Stelle perdute
- Paola Lisimberti
- 27 gen 2015
- Tempo di lettura: 3 min
Giovanni Amati, nato ad Ostuni il 15 agosto 1917, soldato semplice del 9° reggimento di fanteria Regina, che da un verbale di irreperibilità redatto il 10 giugno del 1947 dal Distretto militare di Taranto risulta disperso a Rodi, sul fronte mediterraneo orientale alla data dell’8 settembre ’43. La sua storia è quella del suo reggimento: dopo l’armistizio, entro la fine di settembre a Rodi vengono disarmati 36.173 militari italiani. 9.770 uomini delle divisioni Cuneo e Regina vengono presi durante i combattimenti. E per quanto ci è dato dedurre dagli eventi successivi tra questi anche il soldato Giovanni Amati. I prigionieri provenienti da Rodi furono riuniti nei campi di transito di Atene dulag 136, di Salonicco dulag 166 e del porto del Pireo. Per il trasferimento si impegnarono le navi, anche le navi ospedale, e gli aerei senza rispettare i principi della sicurezza. La destinazione dei militari italiani non era l’Italia come fu fatto loro credere, ma i campi di concentramento in Germania, dove furono sfruttati nelle fabbriche, nelle miniere, nelle cave.
Infatti, la copia dell’atto di morte del soldato Giovanni Amati risulta iscritta nel registro dell’Ufficio di stato Civile di Arolsen-Waldeck, in Germania, dal quale si evince che il soldato muore di dissenteria il 7 aprile 1945. Arolsen è uno dei 130 sottocampi di Buchenwald, uno dei campi di sterminio più tristemente noti.

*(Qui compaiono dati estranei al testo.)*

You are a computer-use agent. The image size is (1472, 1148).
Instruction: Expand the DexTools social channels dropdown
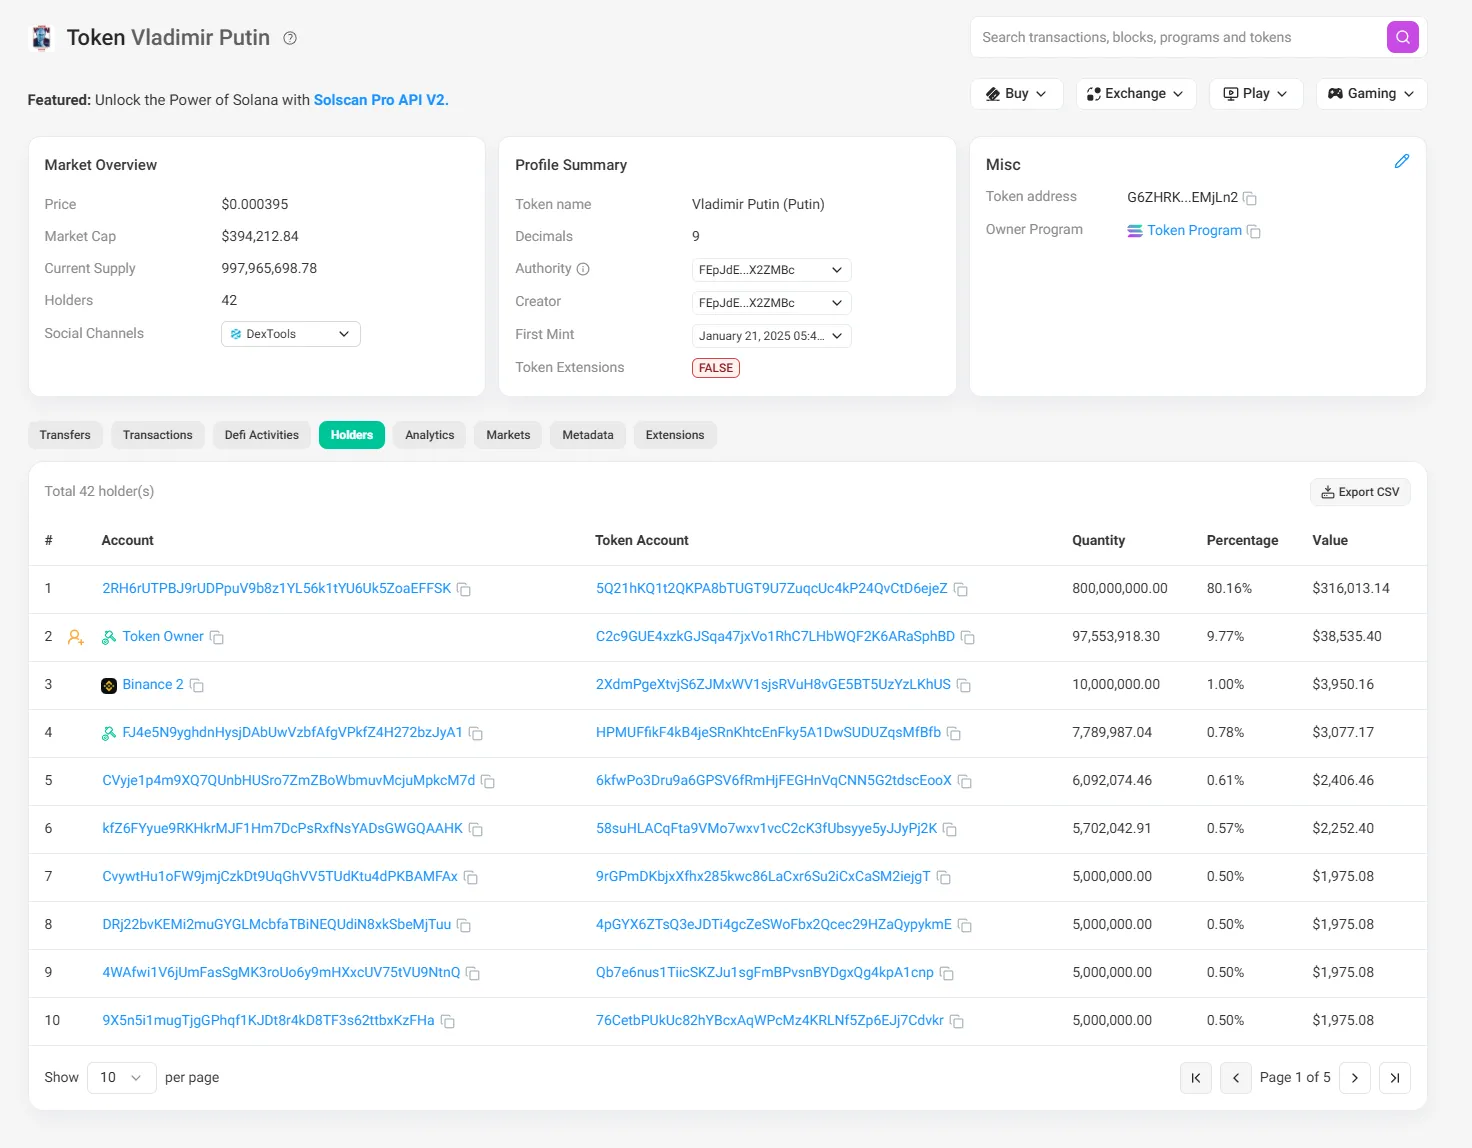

Leonardo Cavallo, aviere, nel settembre del 1943 aveva 24 anni e prestava servizio presso il Regio Aereoporto di Forlì.
In un documento del 15 novembre 1945 un appunto a matita rivela che il militare Cavallo Leonardo non scrive da almeno tre anni.
Alla data del 9 giugno 1947 l’aviere Cavallo Leonardo risulta ancora disperso e aperte le pratiche relative al soccorso giornaliero per i famigliari dei militari trattenuti.Il suo nome, data e luogo di nascita figurano nelle liste dei pugliesi caduti nei campi di concentramento. Muore a Dachau presumibilmente non oltre il 29 aprile 1945, data della liberazione del campo da parte degli americani.

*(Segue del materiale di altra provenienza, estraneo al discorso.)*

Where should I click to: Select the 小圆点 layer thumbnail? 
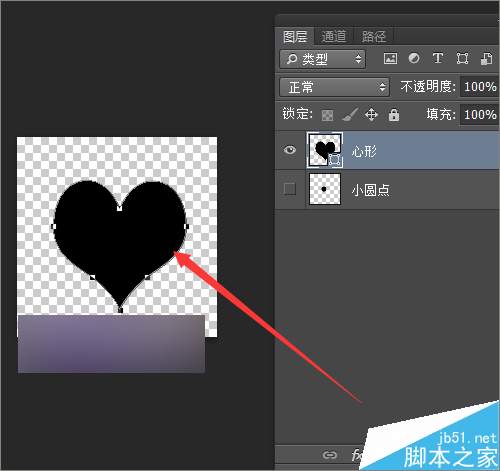pos(325,189)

La vita dei deportati in Germania non è facile, anche perché la propaganda antiitaliana scatena contro di loro l’odio della popolazione, che attribuisce loro la responsabilità dell’armistizio. Vengono definiti carogne, gentaglia, porci badogliani. E poiché hanno tradito la causa tedesca si pongono al di fuori della comunità umana e meritano di essere accomunati agli ebrei. E quindi di condividerne il destino.
Luigi Flore, richiamato alle armi, Unione nazionale protezione antiaerea, nato a Ostuni l’8 marzo 1892.
Di Luigi abbiamo una lettera autografa del 1 settembre 1941 nella quale chiede, essendo stato mobilitato nella Unione nazionale protezione antiaerea, un sussidio giornaliero per la moglie, Giuseppina Rizzi, e per la sorella, Flore Caterina, che non ha altre fonti di sostentamento e non può lavorare.Dai documenti Luigi Flore risulta essere un deportato politico.Infatti, viene deportato durante i terribili rastrellamenti tedeschi a Genova del ’44.
Dalle liste contenute nel supplemento ordinario alla gazzetta ufficiale n.130 del 22 maggio 1968 si apprende che Flore Luigi nato a Ostuni l’8 marzo 1892 muore nel campo di Deportazione di Gusen il 3 febbraio 1945 dopo 12 mesi di prigionia.
A Gusen detto la tomba degli italiani, il periodo medio di sopravvivenza era di due soli mesi. Si calcola che vi morirono in un tempo relativamente breve più di 57.000 deportati. I nomi dati dei deportati italiani qui deceduti sono 1.451.
Alcuni numeri:
All’8 settembre del 43 l’Italia aveva alle armi approssimativamente 3.700.000 soldati
Deposero le armi 1.007.000 militari la maggior parte dei quali trovò la morte, 650.000 furono gli internati militari nei campi nazisti.
Rinchiusi nei lager rifiutarono ogni forma di collaborazione con il terzo Reich e con la Repubblica Sociale Italiana e costituirono la prima forma di quella che è stata definita “resistenza senz’armi”.